## [Work request]
Write out exactly the lines between the line containing "Screen dimensions: 1568x631" and the end of the records, counting both ends, and leave out all pictures.

## [Supplied records]
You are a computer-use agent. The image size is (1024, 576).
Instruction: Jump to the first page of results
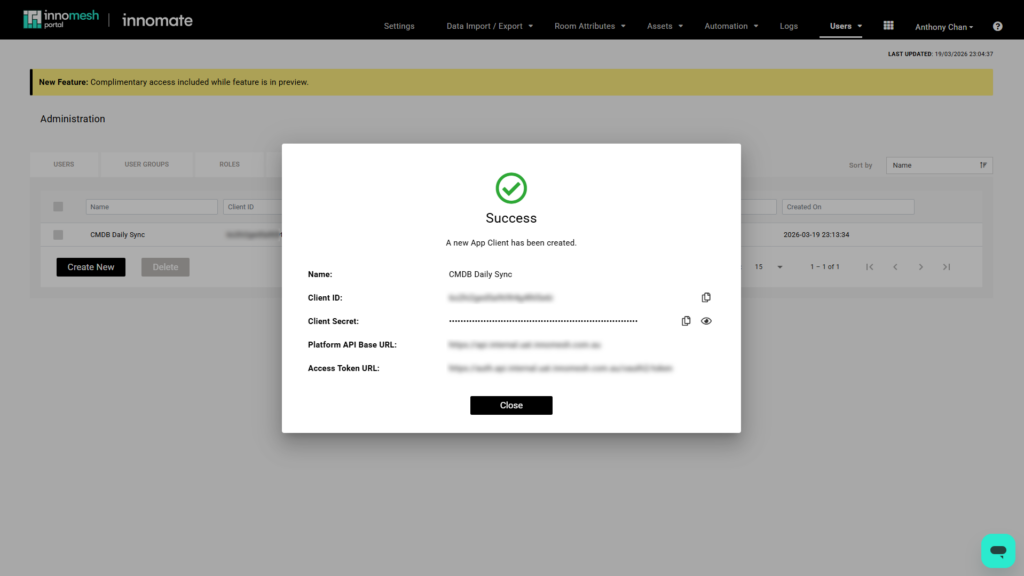pos(869,267)
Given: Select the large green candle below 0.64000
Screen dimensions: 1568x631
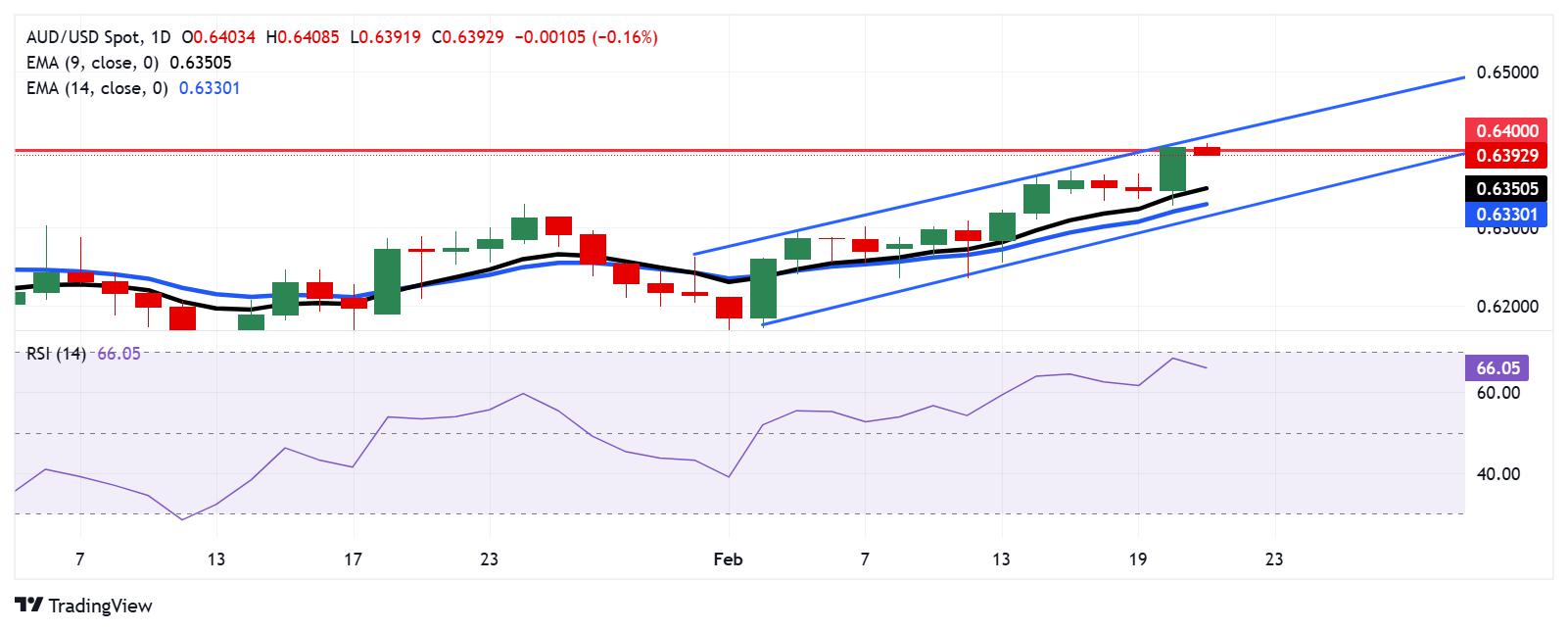Looking at the screenshot, I should (1172, 169).
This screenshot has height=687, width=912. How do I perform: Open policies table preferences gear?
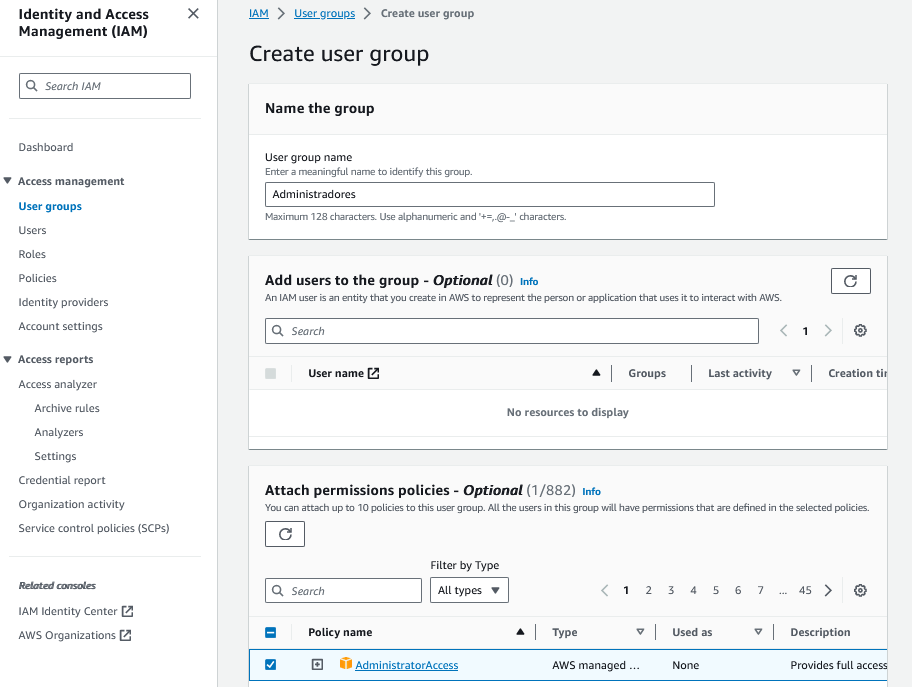point(860,590)
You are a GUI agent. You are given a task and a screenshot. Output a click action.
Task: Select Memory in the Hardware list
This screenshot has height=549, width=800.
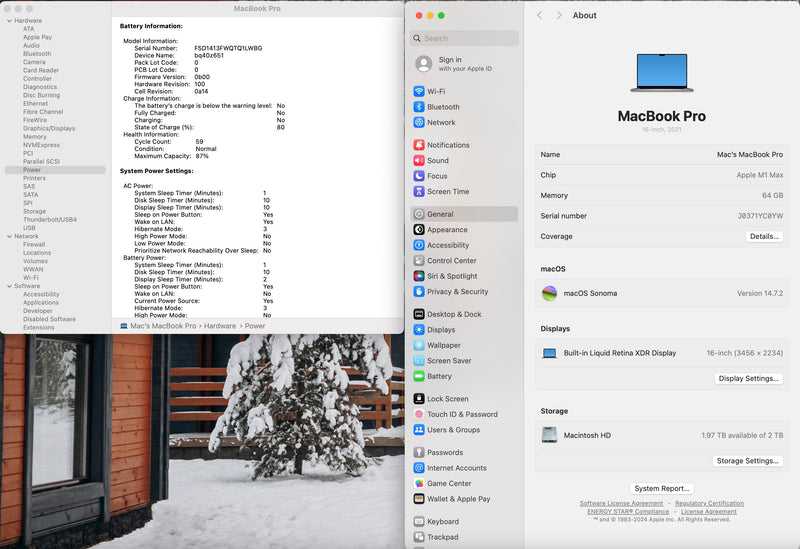35,137
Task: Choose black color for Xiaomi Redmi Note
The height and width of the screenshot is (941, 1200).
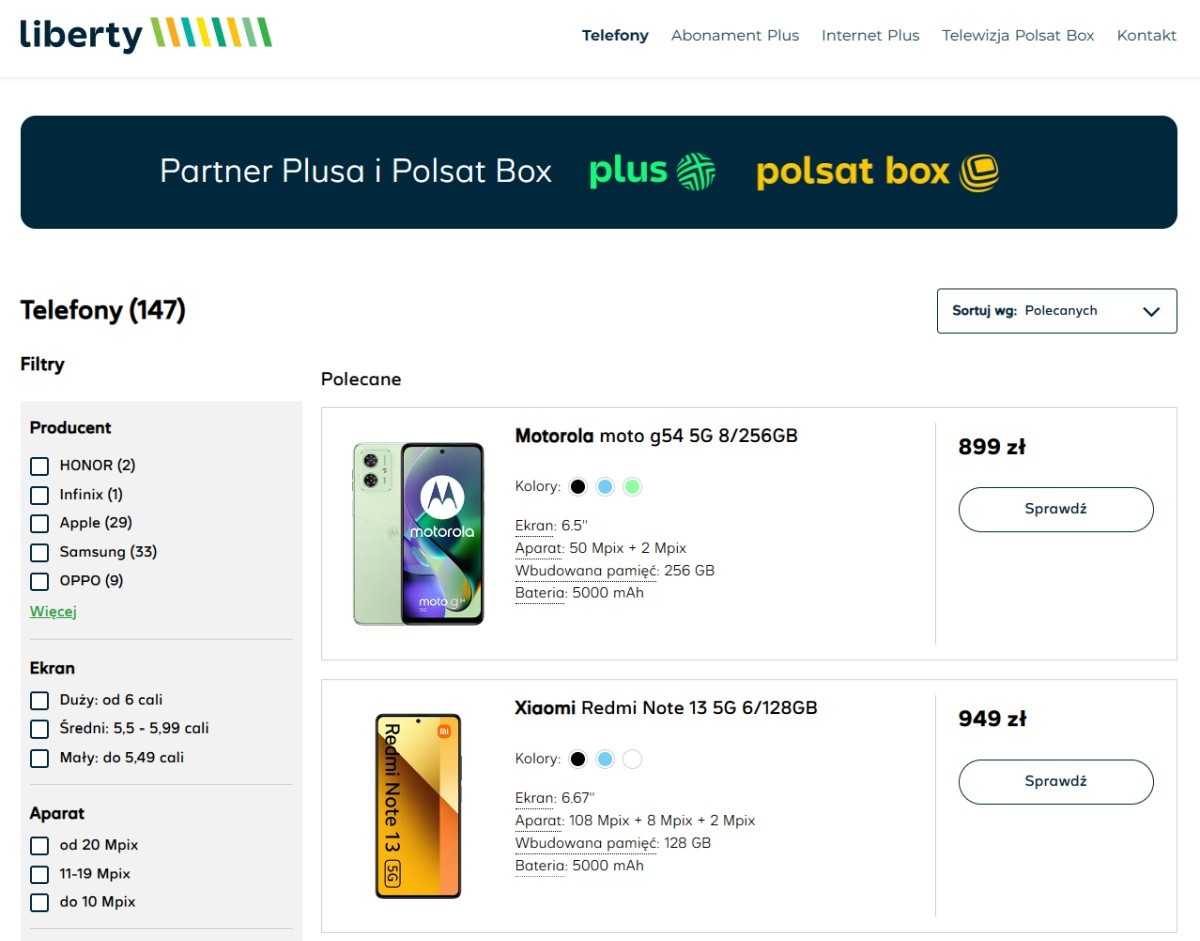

## [Your solution]
Screen dimensions: 1568x631
Looking at the screenshot, I should (1172, 169).
This screenshot has height=687, width=912. How do I perform: Open policies table preferences gear?
point(860,590)
You are a GUI agent. You are given a task and a screenshot. Output a click action.
Task: Select Memory in the Hardware list
This screenshot has height=549, width=800.
35,137
Task: Choose black color for Xiaomi Redmi Note
The height and width of the screenshot is (941, 1200).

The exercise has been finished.